→ Excerpted passage:

======

Skip to content

Simple yet efficient real-time pose based action recognition

License

Notifications You must be signed in to change notification settings

noboevbo/ehpi_action_recognition

Repository files navigation

We've released the code for PedRecNet and EHPI3D which provides:

  • Human BB Detection (via YoloV4).
  • Human Tracking
  • 2D Human Pose Estimation
  • 3D Human Pose Estimation
  • Human Body Orientation (currently only Phi) Estimation
  • Human Head Orientation (currently only Phi) Estimation
  • "Pedestrian recognizes the camera" Estimation
  • Human Action Recognition (via EHPI3D)

You can find the new repository here: https://github.com/noboevbo/PedRec

This repository contains the code for our real-time pose based action recognition pipeline, which was introduced in our paper Simple yet efficient real-time pose-based action recognition (submitted to ITSC 2019, as of 2019-04-23). There is also paper result reconstruction code for another publication (submitted to Transactions on ITS SE ITSC 2018, as of 2019-04-23), XYZ, based on an alternative approach using LSTM.

The approach is based on encoding human poses over a period of time in an image-like data format (Encoded Human Pose Images) that can then be classified using standard CNNs. The entire pipeline is lightweight and runs 20-60 FPS, depending on settings. It was tested on an XMG Ultra 17 Laptop with an i7-8700 Desktop CPU, NVIDIA GTX1080 GPU, 32GB RAM using KDE Neon (Ubuntu 18.04) and CUDA 10.0 with CUDNN 7.5.

We currently provide example code and a pre-trained model for our use-case action recognition which required us to differentiate between the actions idle, walk and wave. We provide training code etc. which can be used to train your own models with different / more actions. To generate a EHPI see the feature_vec_producer for an EHPI vector / the action recognition network. I plan to provide source code for our database powered dataset management tool which contains importers and exporters for different datasets / formats, but I need a little cleanup time for this.

EHPI Example

Installation

Prerequisites

  • Python 3.6+
  • CUDA (tested with 9.0 and 10.0)
  • CUDNN (tested with 7.5)
  • PyTorch (tests with 1.0)
  • OpenCV with Python bindings

A basic setup guide for Ubuntu 18.04 is available at: https://dennisnotes.com/note/20180528-ubuntu-18.04-machine-learning-setup/. I set up my system like this, with the difference that I now use CUDA 10.0 and CUDNN 7.5, the blogpost will be updated sometime.

Note: The code runs on Windows but with decreased performance, see Known Bugs.

======

→ Exercise tasks:
#1 Answer these questions using the action recognition README:
(a) Which detector does PedRecNet use for human bounding box detection?
(b) Which three actions does the pre-trained use-case model distinguish?
(c) What frame rate range does the pipeline run at?
#2 Continue the action recognition README after its final sentence.

→ Records excerpted from a collection:

======

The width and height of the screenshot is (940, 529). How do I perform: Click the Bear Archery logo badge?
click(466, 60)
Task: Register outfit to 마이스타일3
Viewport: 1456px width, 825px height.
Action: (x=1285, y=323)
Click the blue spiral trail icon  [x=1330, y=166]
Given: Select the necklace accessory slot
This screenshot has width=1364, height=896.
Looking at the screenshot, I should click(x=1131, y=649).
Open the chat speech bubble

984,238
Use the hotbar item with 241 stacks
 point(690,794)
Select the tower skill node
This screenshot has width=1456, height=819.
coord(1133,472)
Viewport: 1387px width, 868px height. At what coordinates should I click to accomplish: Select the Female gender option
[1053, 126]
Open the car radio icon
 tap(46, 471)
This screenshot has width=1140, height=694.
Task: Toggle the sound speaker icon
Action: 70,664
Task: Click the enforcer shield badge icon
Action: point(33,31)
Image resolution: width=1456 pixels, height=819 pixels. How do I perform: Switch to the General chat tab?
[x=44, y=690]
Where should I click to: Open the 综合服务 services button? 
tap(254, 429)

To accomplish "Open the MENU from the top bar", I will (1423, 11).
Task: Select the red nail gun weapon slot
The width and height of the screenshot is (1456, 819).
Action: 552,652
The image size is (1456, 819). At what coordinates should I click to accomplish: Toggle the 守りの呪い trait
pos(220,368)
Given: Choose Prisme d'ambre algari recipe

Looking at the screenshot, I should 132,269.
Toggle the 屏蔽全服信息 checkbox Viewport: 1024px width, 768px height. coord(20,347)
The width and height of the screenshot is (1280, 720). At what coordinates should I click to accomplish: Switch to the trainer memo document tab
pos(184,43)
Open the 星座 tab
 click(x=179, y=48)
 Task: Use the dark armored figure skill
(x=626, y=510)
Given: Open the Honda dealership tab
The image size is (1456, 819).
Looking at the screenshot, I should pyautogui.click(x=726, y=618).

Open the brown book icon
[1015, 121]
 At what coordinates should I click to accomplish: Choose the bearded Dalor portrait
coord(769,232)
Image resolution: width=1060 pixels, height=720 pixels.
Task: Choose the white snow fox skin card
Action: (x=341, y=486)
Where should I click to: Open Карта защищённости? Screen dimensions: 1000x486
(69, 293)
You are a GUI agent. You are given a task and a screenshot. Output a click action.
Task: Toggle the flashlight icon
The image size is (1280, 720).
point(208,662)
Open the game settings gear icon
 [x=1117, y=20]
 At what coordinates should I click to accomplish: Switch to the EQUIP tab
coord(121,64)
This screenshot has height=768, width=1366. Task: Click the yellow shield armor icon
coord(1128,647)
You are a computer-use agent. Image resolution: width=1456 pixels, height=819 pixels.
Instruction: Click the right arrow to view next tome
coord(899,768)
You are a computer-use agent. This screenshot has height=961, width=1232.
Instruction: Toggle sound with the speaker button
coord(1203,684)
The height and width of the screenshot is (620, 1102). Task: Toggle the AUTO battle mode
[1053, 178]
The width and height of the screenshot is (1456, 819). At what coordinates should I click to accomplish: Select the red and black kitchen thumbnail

======

→ Responses for each task:
#1
(a) YoloV4
(b) Idle, walk and wave
(c) 20-60 FPS, depending on settings

#2
Setup

I use two of my libraries in this code, nobos_commons and nobos_torch_lib. These and their dependencies have to be installed first. In the following code example I assume a Python installation with virtualenvwrapper, if this is not used the code must be adapted accordingly. A new virtual environment is created in the code, then PyTorch (with CUDA 10.0) is installed and then the required repositories cloned, dependencies installed and finally the required model weights loaded from our web server. The weights for YoloV3 and 2D Human Pose Recognition are originally from https://github.com/ayooshkathuria/pytorch-yolo-v3 and https://github.com/Microsoft/human-pose-estimation.pytorch. We have the weights on our server to ensure availability and version.

git clone https://github.com/noboevbo/nobos_commons.git
git clone https://github.com/noboevbo/nobos_torch_lib.git
git clone https://github.com/noboevbo/ehpi_action_recognition.git
mkvirtualenv ehpi_action_recognition -p python3 --system-site-packages
workon ehpi_action_recognition
pip install https://download.pytorch.org/whl/cu100/torch-1.0.1.post2-cp36-cp36m-linux_x86_64.whl
pip install torchvision
pip install -r nobos_commons/requirements.txt 
pip install -r nobos_torch_lib/requirements.txt
pip install -r ehpi_action_recognition/requirements.txt  
pip install --upgrade nobos_commons
pip install --upgrade nobos_torch_lib
cd ehpi_action_recognition
sh get_models.sh

An example showing the whole pipeline on the webcam can be executed as follows:

export PYTHONPATH="~/path/to/ehpi_action_recognition:$PYTHONPATH"
python ehpi_action_recognition/run_ehpi.py

I haven't adapted the whole thing to the command line yet, changes can be made in the code. Examples for training and evaluation can be found in the files "train_ehpi.py" and "evaluate_ehpi.py".

Configuration Options

There are some configuration options available in run_ehpi.py:

  • image_size = ImageSize(width=640, height=360): The image size to be used. Higher resolutions usually help Yolo to detect objects.
  • camera_number = 0: The webcam id
  • fps = 30: FPS which should be used for the input source (webcam or image folder)
  • buffer_size = 20: The size of the action buffer, in this project not really used, just the detected humans from frame n-1.
  • action_names = [Action.IDLE.name, Action.WALK.name, Action.WAVE.name]: The corresponding names to the action class vector outputed by the action recognition network. Need to be updated when you train your own models with different action classes.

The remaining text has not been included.